Winning numbers for 1 draw on May 10, 2026 in Ohio.
Draw times: D.
Our take on the Rolling Cash 5 results
May 10, 2026Rolling Cash 5 report — Sunday midday, May 10, 2026: 16 19 33 36 38 shows a notable pattern
On Sunday midday, May 10, 2026 in Ohio, 16 19 33 36 38 resurfaced after a -day drought in the Ohio record. With an expected cadence of 1 in 575,757 draws, the gap sits well beyond typical spacing.
Overview
On Sunday midday, May 10, 2026 in Ohio, 16 19 33 36 38 resurfaced after a -day drought in the Ohio record. With an expected cadence of 1 in 575,757 draws, the gap sits well beyond typical spacing.
Combo Profile
As a number pattern, 16 19 33 36 38 uses 5 distinct numbers and a wide spread from 16 to 38.
Why Droughts Matter
Prolonged absences remain descriptive, not directional - they mark how variance accumulates over long samples. They offer context for distribution stability over time.
Data Notes
This analysis uses the draw results recorded for Sunday midday, May 10, 2026 and compares them against the observed historical cadence for the game. This is descriptive, based on frequency tracking - not predictive modeling.
From Stepzero
Stepzero focuses on documenting distribution behavior over large samples.

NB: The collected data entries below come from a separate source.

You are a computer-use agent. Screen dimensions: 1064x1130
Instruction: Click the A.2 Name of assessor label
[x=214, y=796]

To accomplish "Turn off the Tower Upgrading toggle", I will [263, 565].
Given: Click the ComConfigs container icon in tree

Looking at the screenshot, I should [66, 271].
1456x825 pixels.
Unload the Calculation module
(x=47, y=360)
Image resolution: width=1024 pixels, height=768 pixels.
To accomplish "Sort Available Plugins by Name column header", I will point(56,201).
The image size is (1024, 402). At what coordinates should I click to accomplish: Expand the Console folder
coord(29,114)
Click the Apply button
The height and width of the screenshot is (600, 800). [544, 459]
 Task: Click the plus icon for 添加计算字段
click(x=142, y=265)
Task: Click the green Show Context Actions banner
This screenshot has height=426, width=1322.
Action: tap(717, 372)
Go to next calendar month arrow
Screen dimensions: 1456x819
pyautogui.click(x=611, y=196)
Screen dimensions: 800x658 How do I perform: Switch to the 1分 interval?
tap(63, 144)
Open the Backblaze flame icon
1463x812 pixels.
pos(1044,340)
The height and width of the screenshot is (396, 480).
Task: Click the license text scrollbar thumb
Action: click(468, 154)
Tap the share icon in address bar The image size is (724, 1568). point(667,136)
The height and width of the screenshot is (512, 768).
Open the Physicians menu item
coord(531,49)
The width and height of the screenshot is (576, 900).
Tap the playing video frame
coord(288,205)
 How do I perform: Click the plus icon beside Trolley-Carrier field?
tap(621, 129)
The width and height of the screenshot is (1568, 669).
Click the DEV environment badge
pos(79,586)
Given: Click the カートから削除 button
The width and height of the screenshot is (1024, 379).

Each report is a snapshot of observed outcomes, designed to support disciplined, long-term analysis.
Additional Context
Long-horizon tracking is the only reliable way to separate short-term noise from persistent drift. By logging each outcome against its expected cadence, the system builds a distribution profile that becomes more stable as the sample grows. Long-horizon measurement matters most when viewed across extended windows. As samples expand, the distribution becomes clearer and anomalies settle into their expected ranges.
Adding to the Long-Term Record
The return of 16 19 33 36 38 expands the archive by one more data point. It is the accumulation of these entries, not a single draw, that defines the reliability of long-horizon analysis.